Not a single point’s worth of difference between Republicans and Democrats on Social Security despite fiscal responsibility having rocketed to the top of the conservative policy agenda over the past two years. I don’t know how else to account for that except as a near-catastrophic failure by prominent Republicans to explain even to their own base that eliminating earmarks and cutting NPR’s funding and canceling a pie-in-the-sky defense project or two isn’t remotely equal to the task of guaranteeing sustainability. Case in point: Not only didn’t Ryan squarely address Social Security and Medicare last night (“the politics of evasion,” Ross Douthat calls it) but even a fearless deficit hawk like Paul, speaking only to an online audience, didn’t go after them here. Anyone who’s serious about balancing the budget long-term must support entitlement reform, no matter how unpleasant the prospect might be, but rarely does the public hear that point made by a prominent politician. And the entirely predictable tragedy of last night’s SOTU, as Tom Coburn argued in his op-ed this morning, is that only leadership from the most prominent politician of all is realistically capable of moving public opinion on this — yet that leadership was almost entirely absent last night. Writes Yuval Levin of the missed opportunity, “This speech was worse than bland and empty, it was a dereliction of duty.” And here’s Matt Welch:


[T]he president, though he is much more serious on this issue than a huge swath of his political party, is nonetheless not remotely serious about this issue. Vowing to cut $400 billion over 10 years (a plan that, judging by the two people clapping when he proposed it, will likely be cut to ribbons if it survives through Congress), at a moment when the deficit for this year is more than three times that, indicates that Democrats (and a helluva lot of Republicans as well) are hunkering down in our awful status quo–half-heartedly tinkering around the edges of spending, making incremental changes this way and that, then launching new moonshots and redoubling old impotent efforts. Politicians have put us on the precipice of financial ruin, and they show no indication of doing a damned thing about it.

> **To do**
(a) Answer these questions from the commentary on entitlement reform, one line each:
(i) What phrase did Ross Douthat use for Ryan not squarely addressing Social Security and Medicare?
(ii) Who argued in an op-ed that only leadership from the most prominent politician could realistically move public opinion?
(iii) How much did the president vow to cut over 10 years?
(b) In the commentary on entitlement reform, what basis does Matt Welch give for saying the president is not remotely serious about the issue?
(c) Carry on the commentary on entitlement reform from its final sentence.

> **Supplied information**
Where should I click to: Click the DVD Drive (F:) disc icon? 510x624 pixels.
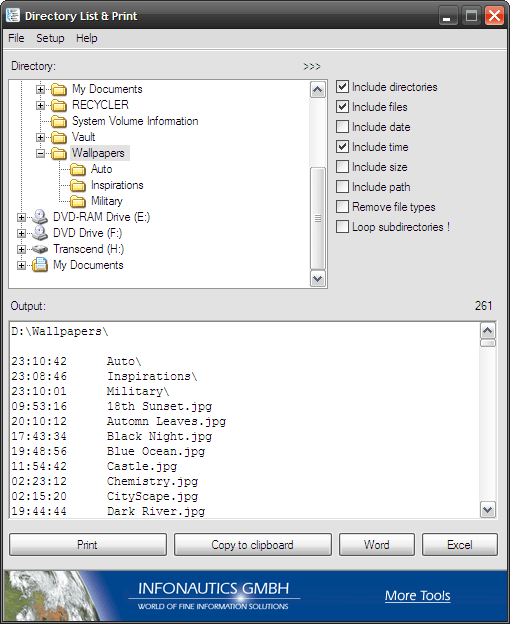pyautogui.click(x=40, y=233)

> **Responses by item number**
(a)
(i) "the politics of evasion"
(ii) Tom Coburn
(iii) $400 billion

(b) The president vowed to cut $400 billion over 10 years, but this year's deficit alone is more than three times that. To Welch, this shows politicians are only tinkering at the edges of spending rather than confronting the problem.

(c)
And I think they know it. Look at the plaintive, semi-desperate, Stuart Smalleyesque mantra Obama kept repeating at the end: “We do big things.” By his insistence his anxiety shall be revealed. We don’t do big things, America, not in the moonshotty Marshall Plan way of speechwriters’ cliche box. Increasingly, we don’t do little things, either–like keeping libraries open five days a week in California. What we do is snarf up ever-larger portions of your grandkids’ money for purposes that are usually obscure and often criminal.


Read his whole post, including and especially the concluding line. Just as I’m writing this, and as a prelude to Paul’s video, the AP is across the wires with news from CBO that its projections for Social Security were wrong: They used to believe that the program wouldn’t start running permanent deficits until 2016, but it turns out the deficits will begin this year. (We’ll likely have a separate post on that later.) Like Paul says, the day of reckoning is at hand.